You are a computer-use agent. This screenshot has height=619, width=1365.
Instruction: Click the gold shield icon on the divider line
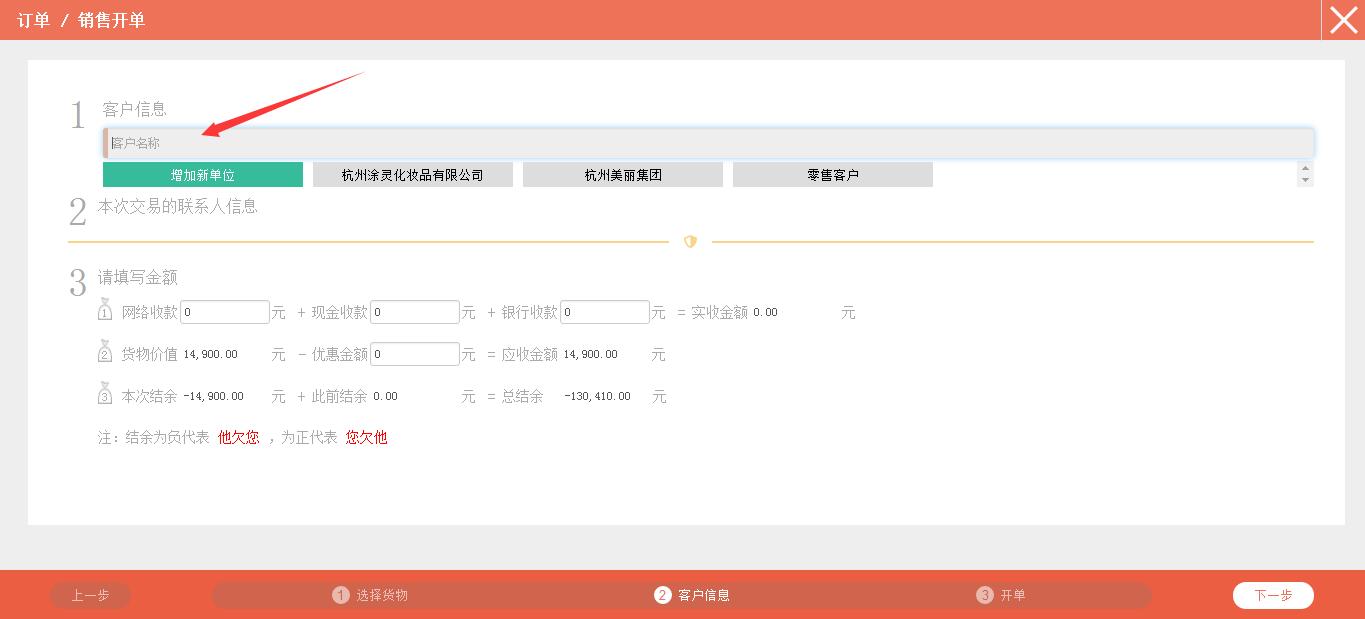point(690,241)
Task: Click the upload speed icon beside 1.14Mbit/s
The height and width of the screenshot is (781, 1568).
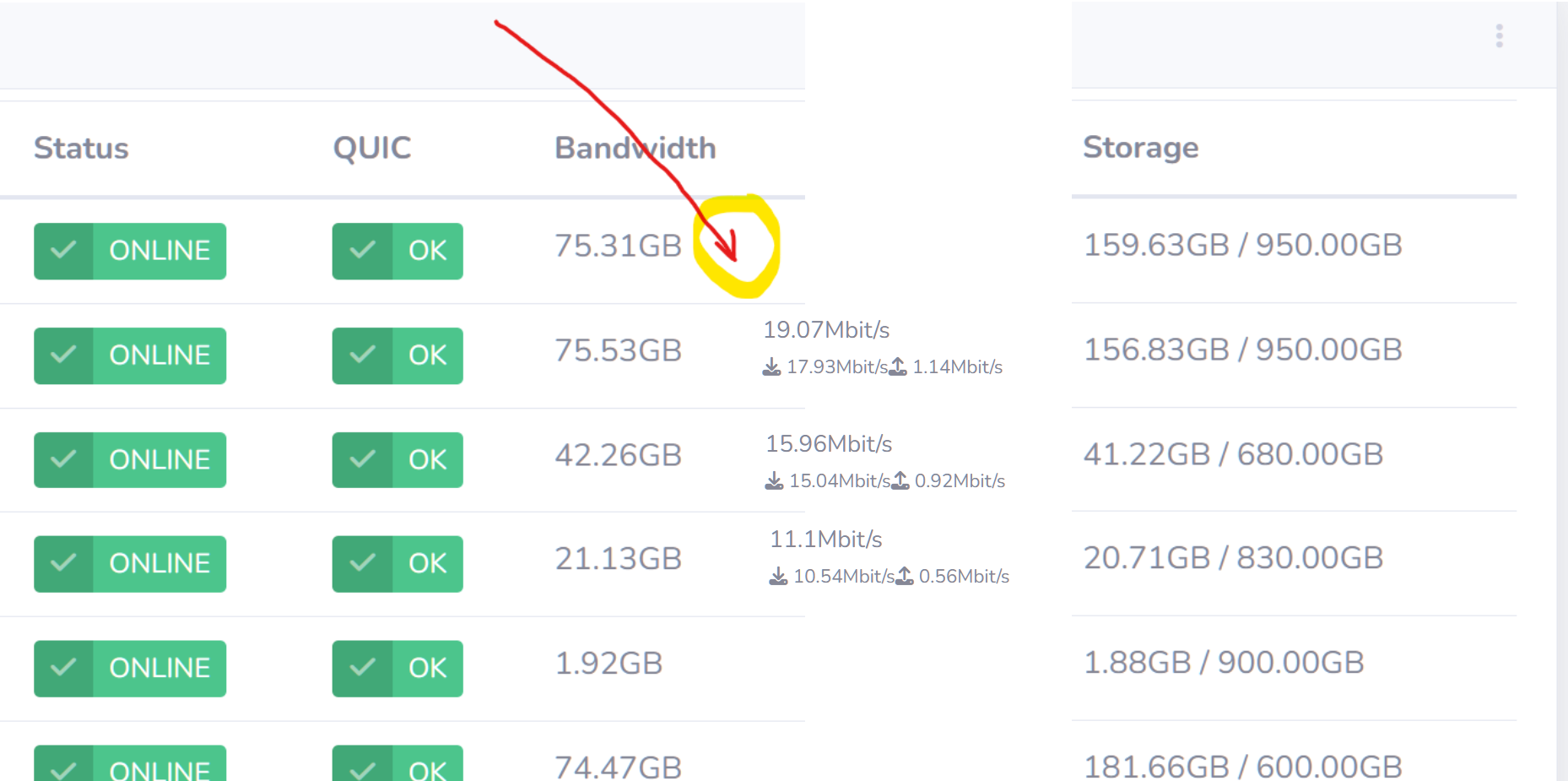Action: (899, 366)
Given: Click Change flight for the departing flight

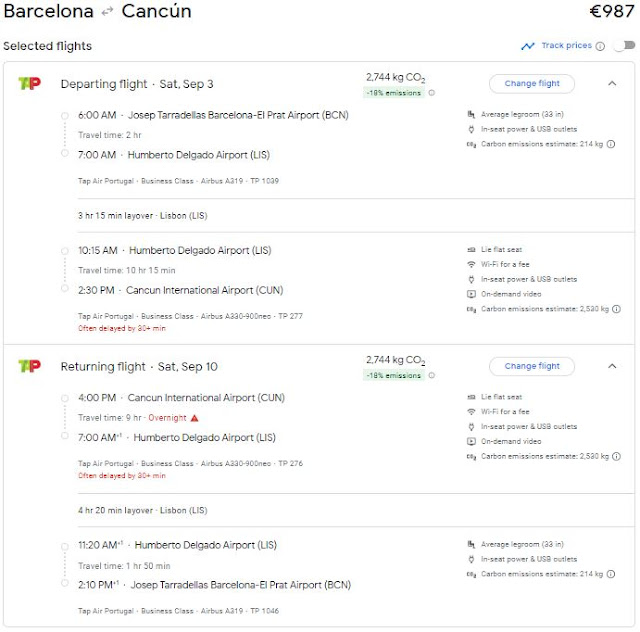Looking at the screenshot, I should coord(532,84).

* * *

> **Exercise requirements**
Set out, exactly as given, the line that contains "Instruction: Click the" along with each line after it through the end of the records above; omit the pictures.

> **Answer to the exercise**
Instruction: Click the gold shield icon on the divider line
point(690,241)
Task: Click the upload speed icon beside 1.14Mbit/s
The height and width of the screenshot is (781, 1568).
Action: (899, 366)
Given: Click Change flight for the departing flight

Looking at the screenshot, I should coord(532,84).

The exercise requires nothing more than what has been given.